Policy Documents

Has Wal-Mart Buried Mom and Pop?

Andrea M. Dean and Russell S. Sobel –
April 1, 2008

Many believe the mega discount store Wal-Mart is a plague set upon small “mom-and-pop” businesses. The instant Wal-Mart moves into town, all small businesses are destroyed in its path, leaving downtowns barren and empty.

This popular misconception has garnered significant media publicity and widespread public acceptance. President Clinton’s former secretary of labor, Robert B. Reich, wrote in a 2005 New York Times op-ed that Wal-Mart turns “main streets
into ghost towns by sucking business away from small retailers.” One of the largest anti–Wal-Mart organizations, Wal-Mart Watch, released a report in 2005 claiming that a Wal-Mart expansion in Iowa was solely responsible for the extensive closings of mom-and-pop stores, including 555 grocery stores, 298 hardware stores, 293 building suppliers, 161 variety shops,158 women’s stores, and 116 pharmacies.

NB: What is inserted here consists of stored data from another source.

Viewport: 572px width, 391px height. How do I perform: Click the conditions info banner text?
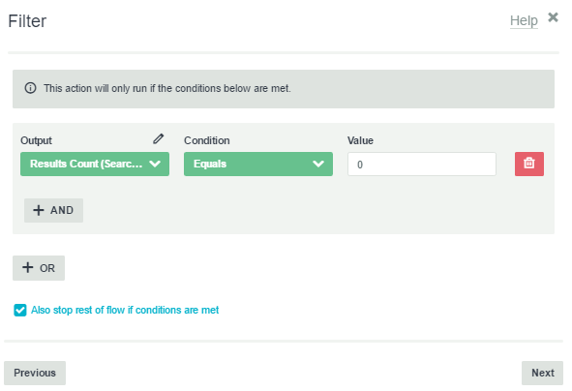(x=167, y=88)
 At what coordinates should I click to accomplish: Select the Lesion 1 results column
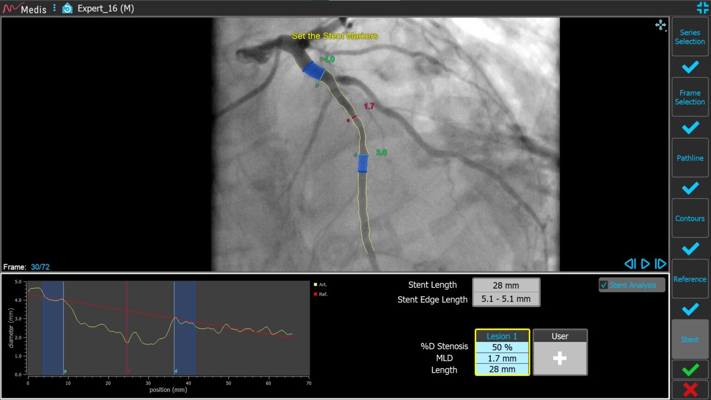(x=502, y=336)
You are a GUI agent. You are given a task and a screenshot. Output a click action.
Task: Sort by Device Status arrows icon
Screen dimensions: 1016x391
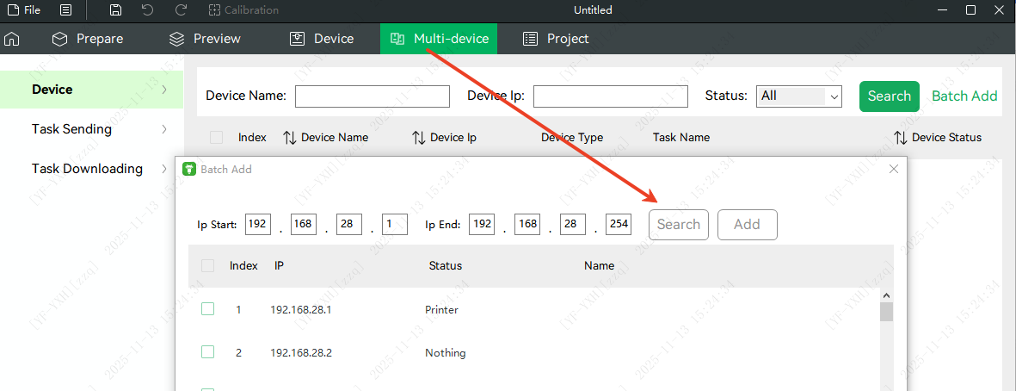coord(901,138)
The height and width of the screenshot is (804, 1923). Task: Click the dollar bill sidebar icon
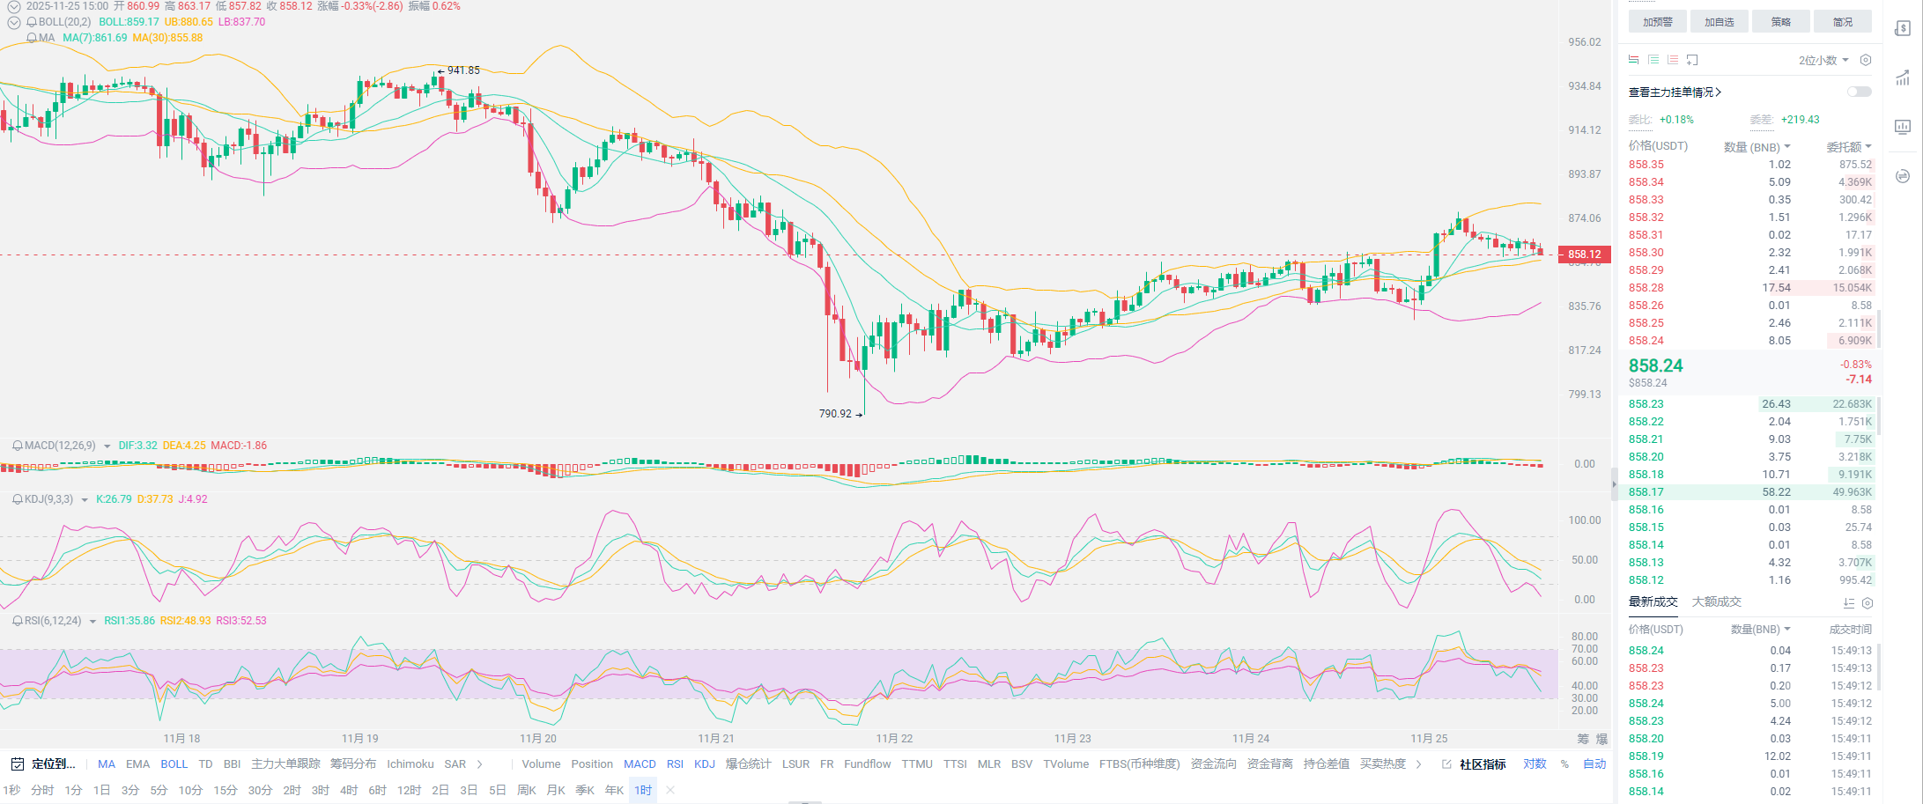pyautogui.click(x=1903, y=29)
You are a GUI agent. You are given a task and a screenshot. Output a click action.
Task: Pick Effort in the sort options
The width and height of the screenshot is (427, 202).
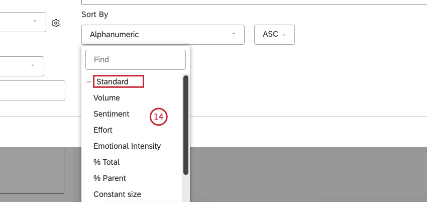[x=103, y=130]
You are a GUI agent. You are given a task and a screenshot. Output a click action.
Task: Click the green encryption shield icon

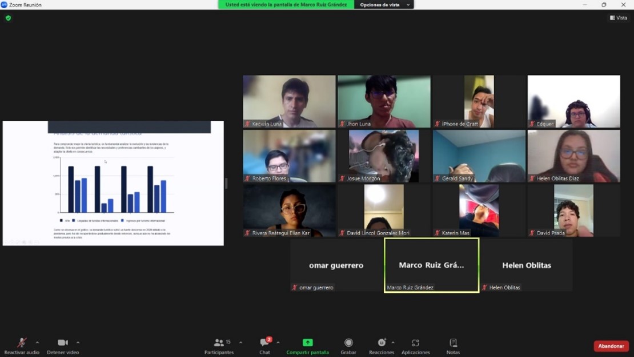tap(8, 18)
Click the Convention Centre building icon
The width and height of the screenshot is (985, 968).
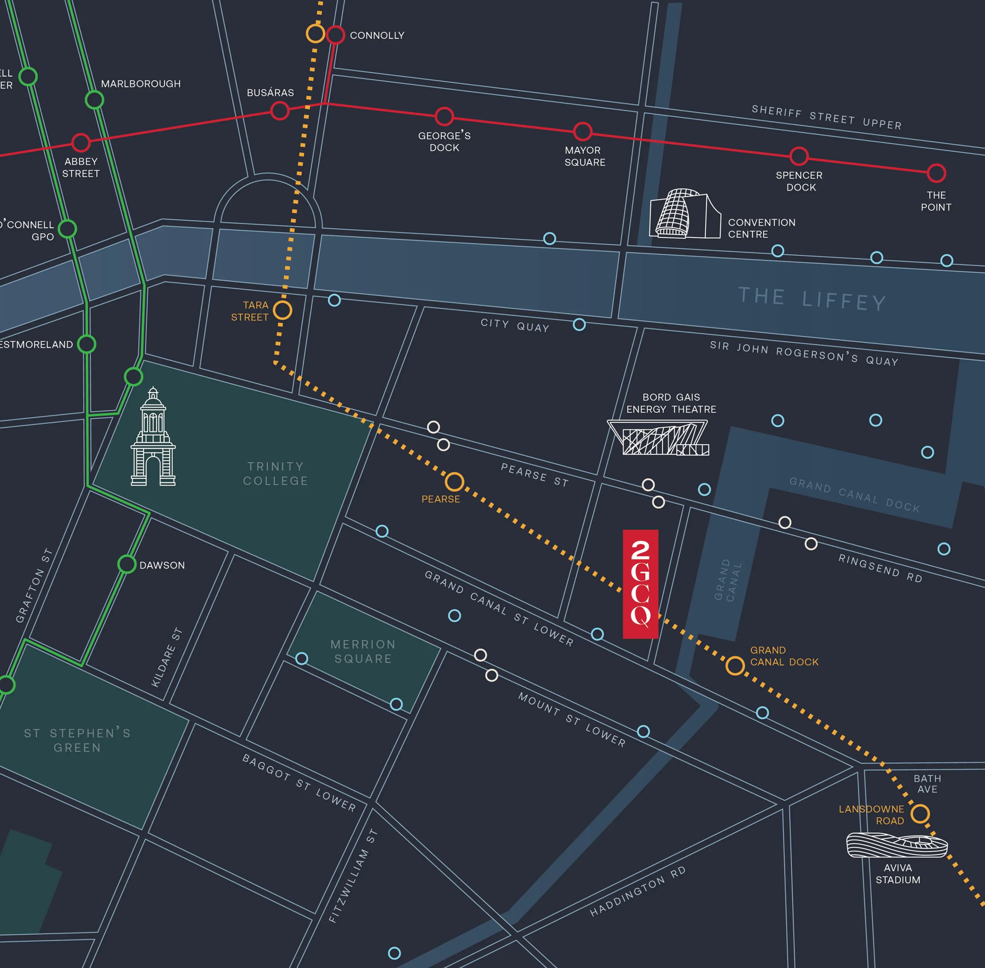tap(685, 214)
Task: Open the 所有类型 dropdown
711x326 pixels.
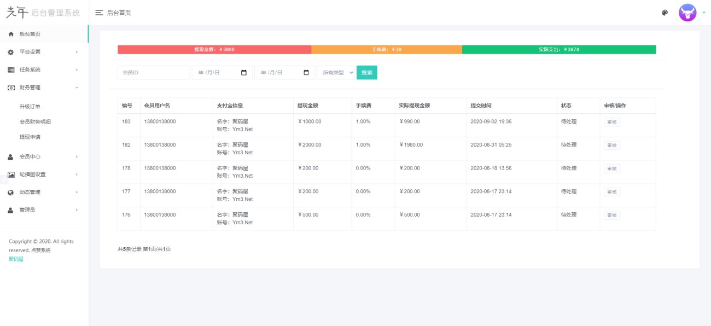Action: [x=336, y=73]
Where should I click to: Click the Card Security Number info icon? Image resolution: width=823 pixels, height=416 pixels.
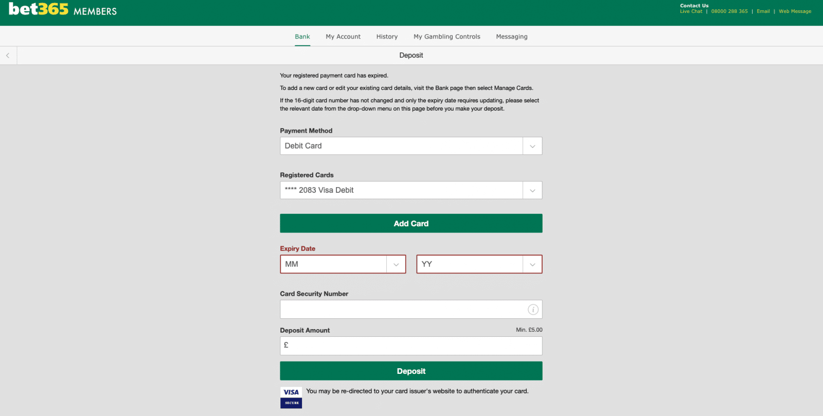(x=533, y=310)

Are those claims true? In this article, we use rigorous econometric estimation techniques to examine the rate of self-employment and the number of small-employer establishments in communities where Wal-Mart has entered the market. We find
that Wal-Mart has no statistically significant impact on the overall size of the small business sector in the United States. When all is said and done, there are just as many small businesses that are just as profitable despite the presence of Wal-Mart.